*** Text segment
# Won Gold but missed a grab?



## board geo nerd (11 mo ago)

Did that knee grab win gold? 
I love watching these big comps, but style seems to be taking a backseat once again when it comes to rewarding riders. 
nothing new, really. Terje and others have been saying this for decades.


----------



## lbs123 (Jan 24, 2017)

Which jump in his run was it, the first one? I noticed he was grabbing his knee at the end of rotation on the the 3rd jump too, but prior to that he did a proper grab. It looked like he missed the grab on the first one, though.


----------



## Mike256 (Oct 13, 2013)

Was this slopestyle? I missed max’s first run. Im not a huge mcmorris fan but how tf did that last run not get at LEAST silver. What shocked me was the chinese riders scoring. He completely skipped a rail feature with his little hand tap thing instead and scored that well? I dont see how that run was even top 6


----------



## drblast (Feb 28, 2017)

I don't understand the scoring. If it's spin to win or landing tricks cleanly Su was robbed.

If it's based more on style I have no idea why Max won. It was a decent run but I didn't see why it got a 90.


----------



## Etienne (Apr 2, 2021)

Never understood judging of a single Olympics to be honest. 

I still watch because courses look crazy good and riding still is crazy... Although I have more and more a hard time to count the spins.
******
#### [Exercises]
[1] List the usernames of everyone who posts in the forum thread about Olympic judging.
[2] From the forum thread, print the passage starting with "I don't understand" and going on through "it got a 90.".
*** Data below
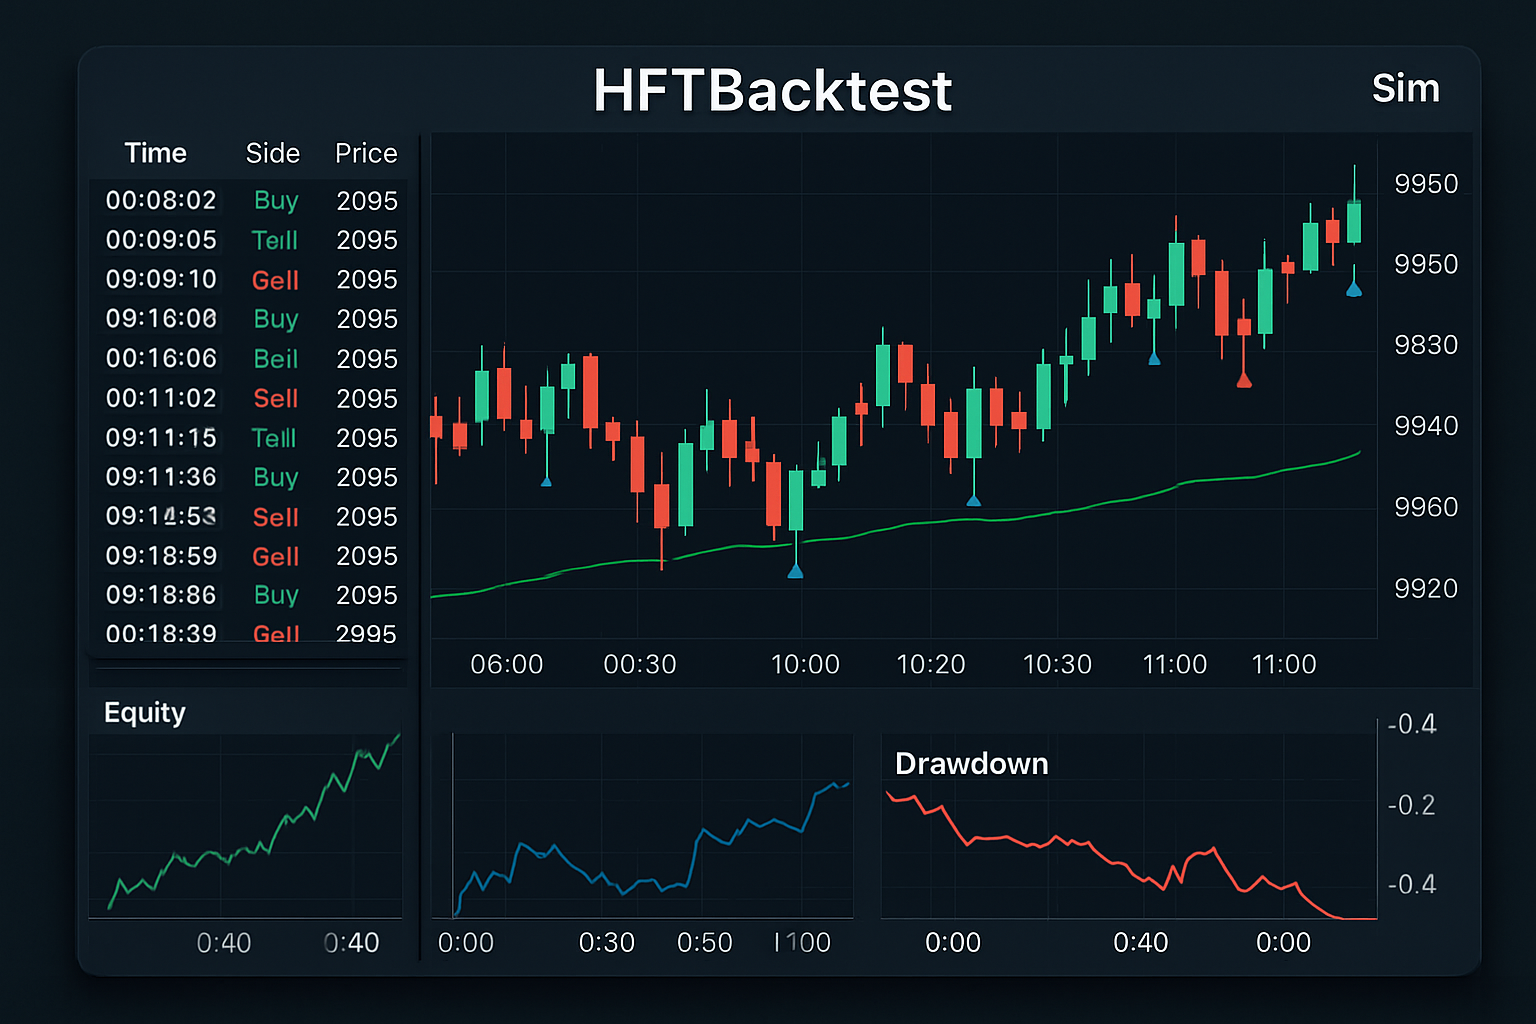
Task: Select the Time column header
Action: tap(155, 153)
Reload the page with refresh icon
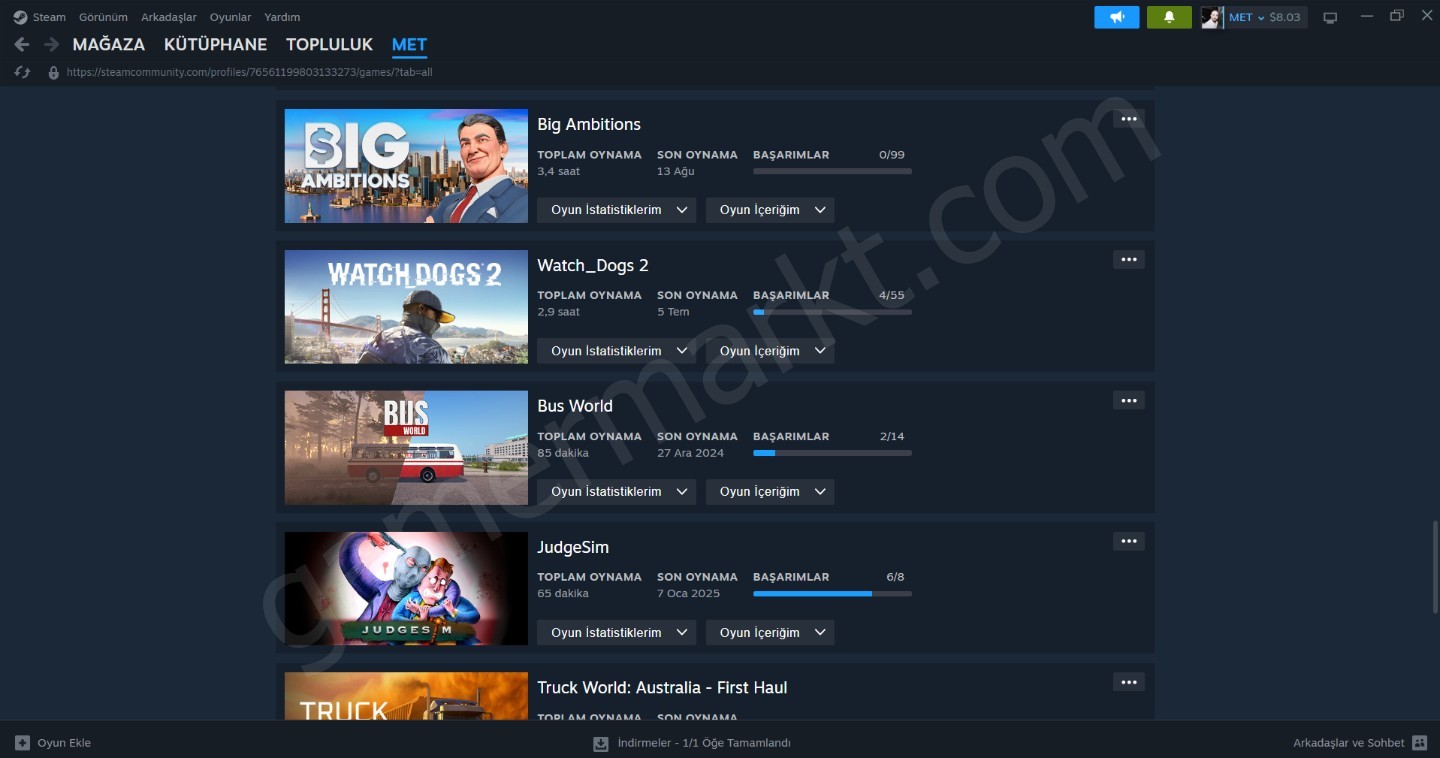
******
#### [Solved tasks]
[1]
board geo nerd
lbs123
Mike256
drblast
Etienne

[2]
I don't understand the scoring. If it's spin to win or landing tricks cleanly Su was robbed.

If it's based more on style I have no idea why Max won. It was a decent run but I didn't see why it got a 90.